**WORK REQUEST:** Please continue the piece below on Britain's anti-protest and anti-union measures, picking up after its last sentence.

**SOURCE EXTRACT:**
Unions will also be targeted by broader anti-protest legislation. Provisions in the Police, Crime, Sentencing & Courts Act will be used to shut down demonstrations in solidarity with striking workers and arrest pickets.
There have already been efforts to smear trade union leaders as traitors for questioning government and mainstream media narratives on international questions, from the Ukrainian far right to the supposed threat China poses to Western “freedoms.”
The march of online censorship and the drive in Parliament — including by the Labour Party — to silence all voices critical of British or US foreign policy present a rather more serious menace to those “freedoms.”
And like the attacks on the right to protest, with their echoes of the Six Acts passed after Peterloo to gag newspapers and ban large demonstrations, they are motivated by fear of the public. Fear of the popularity of proposals to take back control of privatised energy, water, transport. Fear of support for the current wave of strikes.
Repression of workers is carried out in the name of the “national interest.” A true understanding of our history — one unlikely to thrive under Tory ministers who celebrate empire and want to refer people for re-education if they are deemed to “hate Britain” — informs working-class people that there is no such thing.

**EXTRACTED DATA:**
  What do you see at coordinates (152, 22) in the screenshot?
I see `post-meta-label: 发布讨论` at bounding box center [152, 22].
* * *
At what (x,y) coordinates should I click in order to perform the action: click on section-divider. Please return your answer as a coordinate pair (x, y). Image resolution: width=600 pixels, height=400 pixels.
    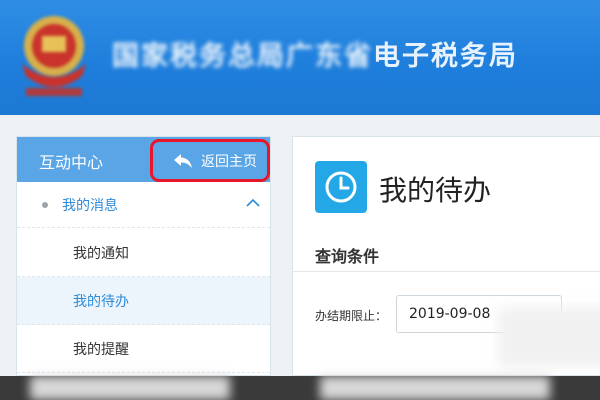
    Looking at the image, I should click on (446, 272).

**ANSWER BOX:**
The rights we have as workers — to sick pay, holiday pay, even the regular rest days deemed “archaic” by Grant Shapps — were wrested from employers after prolonged struggles.
The rights we have as citizens, too, were won over decades of protest and revolt met with savage repression by the British elite.
All of these rights are in the firing line.
Our movement must use annual commemorations such as that of Peterloo to introduce a generation taking industrial action for the first time to the radical history of our class.
It is a lesson in struggle that can raise class consciousness and counter the Establishment propaganda deployed against us every day.